Take my good friend and fellow activist Stacy Stanford, a college student who has started her own online business, and also volunteers with many causes to help disabled people such as herself. She's easily one of the most intelligent, hardest working and most determined people I've ever known. She's also suffering from a neurodegenerative disorder which has put her in a wheelchair. And she can't even get it diagnosed so she can qualify for traditional Medicaid because she can't afford the necessary specialty doctor visits. While Utah does (as Healthy Utah opponents in the legislature keep pointing out) have a strong charity care network, it provides zero options for someone like Stacy who needs specialty care. Free clinics don't give MRIs, and programs like PCN (Utah's Primary Care Network, an integral component of Rep. Jim Dunnigan's poorly named “Utah Cares” alternative plan) doesn't cover them. So Stacy is left gritting her teeth and working and going to school through pain and illness that even I, a chronically ill person myself, can't really imagine. Nobody in history has ever worked hard enough to earn the right to call her “lazy”.
Or take Melanie Soules. Melanie was a CEO and team leader for a local real estate company when she started suffering from symptoms such as hot, burning patches on her forehead and what she described as “hot oil flowing underneath her skin”. She developed vision and memory problems, and eventually lost her job, which left her and her two children uninsured. Melanie suffered from trigeminal neuralgia, and was unable to get access to healthcare. By far the happiest moment of my time as an activist was when I saw Melanie at a meeting and, for the first time since I'd met her, she looked well. I still cry just thinking about that moment. Melanie managed to get employment which gave her insurance coverage and allowed her to receive treatment. But she had to wait a year to get it. Did she deserve that? Was she “lazy” because she tried to keep working but the illness caught up with her?

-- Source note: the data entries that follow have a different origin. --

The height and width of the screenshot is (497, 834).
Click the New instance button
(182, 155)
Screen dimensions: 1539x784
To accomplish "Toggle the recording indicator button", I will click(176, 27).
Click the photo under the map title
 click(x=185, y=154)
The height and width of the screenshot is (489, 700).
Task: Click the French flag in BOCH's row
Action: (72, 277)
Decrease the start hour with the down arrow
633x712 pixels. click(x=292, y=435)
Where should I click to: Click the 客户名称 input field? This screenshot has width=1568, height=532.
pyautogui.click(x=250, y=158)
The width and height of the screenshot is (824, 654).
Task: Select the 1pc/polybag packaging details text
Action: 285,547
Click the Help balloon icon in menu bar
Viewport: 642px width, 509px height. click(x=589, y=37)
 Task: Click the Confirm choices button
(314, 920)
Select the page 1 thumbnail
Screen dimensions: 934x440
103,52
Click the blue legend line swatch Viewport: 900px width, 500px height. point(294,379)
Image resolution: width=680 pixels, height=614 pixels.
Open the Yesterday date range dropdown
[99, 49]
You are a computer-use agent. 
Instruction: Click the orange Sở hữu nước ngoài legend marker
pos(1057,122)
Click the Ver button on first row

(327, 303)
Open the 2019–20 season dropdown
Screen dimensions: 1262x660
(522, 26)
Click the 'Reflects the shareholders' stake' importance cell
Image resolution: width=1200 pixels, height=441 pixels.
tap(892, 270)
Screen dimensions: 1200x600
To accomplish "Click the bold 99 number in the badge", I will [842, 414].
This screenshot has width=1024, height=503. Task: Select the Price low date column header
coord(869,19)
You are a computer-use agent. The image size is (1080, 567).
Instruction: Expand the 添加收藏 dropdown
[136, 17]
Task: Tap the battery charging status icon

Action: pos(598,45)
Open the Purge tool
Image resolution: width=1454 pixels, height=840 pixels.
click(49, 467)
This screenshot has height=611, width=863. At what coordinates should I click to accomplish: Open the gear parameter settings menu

Sure, people may say, but what about the person who chooses not to work and has 12 kids and uses their SNAP to buy lobster? I can't guarantee you these people don't exist just because I haven't met them. But I can tell you that it's a proven fact that they're in the minority. Research from the University of Utah determined that 65% of those in the coverage gap work at least part time. 85% of familes have at least one working adult. Under Healthy Utah, these people would be eligible for the healthcare coverage they need. Under the alternative plan proposed by Dunnigan and passed by the Utah House of Representatives, 40% of them would be only be eligible for a version of PCN, which we've already seen wouldn't help people like Stacy or Melanie. My friend Clare Richardson, who also suffers from chronic illnesses, explained to me that PCN wouldn't even cover treatment for her ingrown toenail. To claim this is comparable to the sort of care offered by Healthy Utah is so absurd it would be comical if it weren't so tragic. Dunnigan admitted to the House Business & Labor Committee that PCN “isn't a Cadillac plan”, but as I told them shortly after, it isn't even a Pinto plan.
Most poor people aren't poor by choice, and to portray them as such as ridiculous as to claim that people choose to get sick. But it's a way to deny compassion to our fellow human beings without feeling guilty about it. We can even be self-righteous about it and claim we're sticking up for good values. But the people who are suffering, and those of us who work with them and love them, know that simply isn't true.